> _Action item_
Print exactly what the entries say, line by line, from the first line down to the one with "Privacy Policy (599, 2138)", inclusive.

Start of Information shown

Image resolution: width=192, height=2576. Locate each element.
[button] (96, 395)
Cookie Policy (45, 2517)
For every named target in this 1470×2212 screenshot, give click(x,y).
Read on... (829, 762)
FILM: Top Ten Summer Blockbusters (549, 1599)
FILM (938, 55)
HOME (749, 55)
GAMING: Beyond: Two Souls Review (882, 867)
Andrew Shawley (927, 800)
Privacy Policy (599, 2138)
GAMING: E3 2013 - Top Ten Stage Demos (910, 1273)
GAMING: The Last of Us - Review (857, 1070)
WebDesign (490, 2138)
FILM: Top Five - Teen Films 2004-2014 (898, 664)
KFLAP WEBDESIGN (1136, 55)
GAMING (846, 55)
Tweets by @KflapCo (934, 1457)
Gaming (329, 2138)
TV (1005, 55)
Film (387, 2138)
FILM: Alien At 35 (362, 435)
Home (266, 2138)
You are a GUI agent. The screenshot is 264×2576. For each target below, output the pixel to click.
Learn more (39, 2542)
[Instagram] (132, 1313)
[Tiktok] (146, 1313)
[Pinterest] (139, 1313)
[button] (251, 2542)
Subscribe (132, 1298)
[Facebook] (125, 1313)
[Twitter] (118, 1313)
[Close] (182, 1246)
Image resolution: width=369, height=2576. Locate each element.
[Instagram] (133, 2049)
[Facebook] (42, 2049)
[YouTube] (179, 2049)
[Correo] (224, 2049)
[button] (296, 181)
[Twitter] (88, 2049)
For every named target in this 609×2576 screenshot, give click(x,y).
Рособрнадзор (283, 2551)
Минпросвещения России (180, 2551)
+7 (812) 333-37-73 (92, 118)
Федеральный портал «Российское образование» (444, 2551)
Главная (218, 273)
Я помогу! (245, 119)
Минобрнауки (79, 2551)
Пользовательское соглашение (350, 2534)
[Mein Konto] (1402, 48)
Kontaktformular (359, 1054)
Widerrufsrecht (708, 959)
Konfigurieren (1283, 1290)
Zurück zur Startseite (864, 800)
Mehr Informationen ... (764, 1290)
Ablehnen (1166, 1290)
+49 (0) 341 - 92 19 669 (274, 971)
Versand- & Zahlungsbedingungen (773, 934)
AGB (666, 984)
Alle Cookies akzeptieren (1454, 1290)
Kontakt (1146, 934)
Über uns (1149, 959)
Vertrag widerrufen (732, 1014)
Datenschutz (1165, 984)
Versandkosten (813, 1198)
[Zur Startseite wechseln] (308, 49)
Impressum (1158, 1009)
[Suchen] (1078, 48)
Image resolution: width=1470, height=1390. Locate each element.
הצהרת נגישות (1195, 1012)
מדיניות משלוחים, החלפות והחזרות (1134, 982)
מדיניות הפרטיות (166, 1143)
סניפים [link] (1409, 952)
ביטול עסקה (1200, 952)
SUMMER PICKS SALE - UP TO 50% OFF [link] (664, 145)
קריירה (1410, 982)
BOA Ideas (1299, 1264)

End of Information shown

> _Exercise result_
Image resolution: width=192, height=2576. Locate each element.
[button] (96, 395)
Cookie Policy (45, 2517)
For every named target in this 1470×2212 screenshot, give click(x,y).
Read on... (829, 762)
FILM: Top Ten Summer Blockbusters (549, 1599)
FILM (938, 55)
HOME (749, 55)
GAMING: Beyond: Two Souls Review (882, 867)
Andrew Shawley (927, 800)
Privacy Policy (599, 2138)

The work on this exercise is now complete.